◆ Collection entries
───

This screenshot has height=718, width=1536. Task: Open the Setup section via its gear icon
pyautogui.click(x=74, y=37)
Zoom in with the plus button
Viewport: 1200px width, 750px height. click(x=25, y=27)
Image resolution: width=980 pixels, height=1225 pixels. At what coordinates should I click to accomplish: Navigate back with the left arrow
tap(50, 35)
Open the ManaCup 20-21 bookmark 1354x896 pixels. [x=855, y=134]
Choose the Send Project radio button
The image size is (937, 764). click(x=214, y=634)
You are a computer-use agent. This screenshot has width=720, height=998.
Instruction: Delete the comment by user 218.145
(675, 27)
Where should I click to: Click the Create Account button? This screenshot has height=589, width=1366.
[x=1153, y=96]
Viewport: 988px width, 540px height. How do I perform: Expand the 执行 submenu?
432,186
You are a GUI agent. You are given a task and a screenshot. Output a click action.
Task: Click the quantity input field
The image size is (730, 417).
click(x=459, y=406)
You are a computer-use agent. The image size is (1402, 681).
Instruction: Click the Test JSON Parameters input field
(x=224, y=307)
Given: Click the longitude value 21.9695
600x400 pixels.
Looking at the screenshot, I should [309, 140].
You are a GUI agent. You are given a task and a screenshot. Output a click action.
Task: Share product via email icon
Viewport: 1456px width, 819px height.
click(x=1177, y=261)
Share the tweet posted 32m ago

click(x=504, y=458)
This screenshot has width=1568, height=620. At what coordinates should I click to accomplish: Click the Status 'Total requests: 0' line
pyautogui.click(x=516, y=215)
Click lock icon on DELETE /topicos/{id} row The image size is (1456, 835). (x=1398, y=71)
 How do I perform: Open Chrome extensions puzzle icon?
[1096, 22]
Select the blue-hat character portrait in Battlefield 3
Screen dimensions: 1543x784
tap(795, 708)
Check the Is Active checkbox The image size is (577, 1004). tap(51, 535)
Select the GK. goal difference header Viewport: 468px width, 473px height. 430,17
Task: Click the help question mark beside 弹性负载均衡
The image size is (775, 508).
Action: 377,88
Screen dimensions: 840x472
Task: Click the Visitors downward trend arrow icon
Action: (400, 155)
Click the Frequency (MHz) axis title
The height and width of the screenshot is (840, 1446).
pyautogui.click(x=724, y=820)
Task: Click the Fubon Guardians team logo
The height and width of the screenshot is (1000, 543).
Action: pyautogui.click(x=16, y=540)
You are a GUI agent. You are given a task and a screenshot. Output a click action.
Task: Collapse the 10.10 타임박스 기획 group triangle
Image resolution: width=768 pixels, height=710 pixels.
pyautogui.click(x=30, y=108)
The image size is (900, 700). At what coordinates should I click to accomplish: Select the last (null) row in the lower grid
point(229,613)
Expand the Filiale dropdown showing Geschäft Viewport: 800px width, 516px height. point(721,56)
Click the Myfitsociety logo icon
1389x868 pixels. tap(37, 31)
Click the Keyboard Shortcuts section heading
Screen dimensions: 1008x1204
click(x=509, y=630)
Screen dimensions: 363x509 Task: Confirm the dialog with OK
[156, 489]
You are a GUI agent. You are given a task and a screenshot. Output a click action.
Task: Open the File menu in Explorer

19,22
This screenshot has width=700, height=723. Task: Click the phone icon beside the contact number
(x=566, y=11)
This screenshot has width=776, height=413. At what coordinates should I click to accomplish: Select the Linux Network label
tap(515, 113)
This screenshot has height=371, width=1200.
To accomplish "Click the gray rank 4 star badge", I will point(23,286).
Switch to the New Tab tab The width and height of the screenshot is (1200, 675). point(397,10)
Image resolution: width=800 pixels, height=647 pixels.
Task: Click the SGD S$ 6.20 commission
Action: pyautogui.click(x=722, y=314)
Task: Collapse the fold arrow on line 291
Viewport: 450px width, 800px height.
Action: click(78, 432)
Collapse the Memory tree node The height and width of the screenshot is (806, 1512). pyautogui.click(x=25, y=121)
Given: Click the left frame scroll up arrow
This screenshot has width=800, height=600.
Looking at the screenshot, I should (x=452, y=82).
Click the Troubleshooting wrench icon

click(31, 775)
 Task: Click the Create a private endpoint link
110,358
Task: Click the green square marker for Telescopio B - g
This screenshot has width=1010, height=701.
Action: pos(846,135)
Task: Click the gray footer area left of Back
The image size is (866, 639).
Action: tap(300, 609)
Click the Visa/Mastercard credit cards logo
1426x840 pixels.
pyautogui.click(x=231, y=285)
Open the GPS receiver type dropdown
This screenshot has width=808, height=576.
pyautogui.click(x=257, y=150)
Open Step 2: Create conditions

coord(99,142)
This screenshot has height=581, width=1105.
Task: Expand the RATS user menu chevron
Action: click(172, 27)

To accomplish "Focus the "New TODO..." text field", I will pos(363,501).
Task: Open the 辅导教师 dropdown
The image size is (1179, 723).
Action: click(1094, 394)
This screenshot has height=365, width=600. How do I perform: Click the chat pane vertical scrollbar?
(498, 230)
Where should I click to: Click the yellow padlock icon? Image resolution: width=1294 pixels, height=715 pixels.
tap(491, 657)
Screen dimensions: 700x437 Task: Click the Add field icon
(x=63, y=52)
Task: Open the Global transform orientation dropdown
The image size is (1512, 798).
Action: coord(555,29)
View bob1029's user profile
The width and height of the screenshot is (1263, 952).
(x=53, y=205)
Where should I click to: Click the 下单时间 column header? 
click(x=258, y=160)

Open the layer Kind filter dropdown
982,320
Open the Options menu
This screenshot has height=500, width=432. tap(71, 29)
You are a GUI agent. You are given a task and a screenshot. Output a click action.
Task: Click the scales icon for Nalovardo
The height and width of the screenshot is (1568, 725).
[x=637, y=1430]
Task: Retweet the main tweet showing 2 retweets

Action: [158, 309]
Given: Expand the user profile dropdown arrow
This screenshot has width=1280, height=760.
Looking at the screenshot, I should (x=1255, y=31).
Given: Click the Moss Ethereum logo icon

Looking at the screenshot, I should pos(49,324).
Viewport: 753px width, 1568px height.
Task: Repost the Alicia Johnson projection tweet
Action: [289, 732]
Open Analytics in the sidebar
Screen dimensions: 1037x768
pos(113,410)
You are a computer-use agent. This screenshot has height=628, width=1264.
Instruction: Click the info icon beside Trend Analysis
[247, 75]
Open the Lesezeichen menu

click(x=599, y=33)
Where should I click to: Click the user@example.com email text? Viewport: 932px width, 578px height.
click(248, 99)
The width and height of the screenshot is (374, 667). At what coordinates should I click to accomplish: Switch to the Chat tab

───

Would you copy out each line of the records above where the word "will" occurs?

◆ YOUR RESPONSE
To accomplish "Click the gray rank 4 star badge", I will point(23,286).
To accomplish "Focus the "New TODO..." text field", I will pos(363,501).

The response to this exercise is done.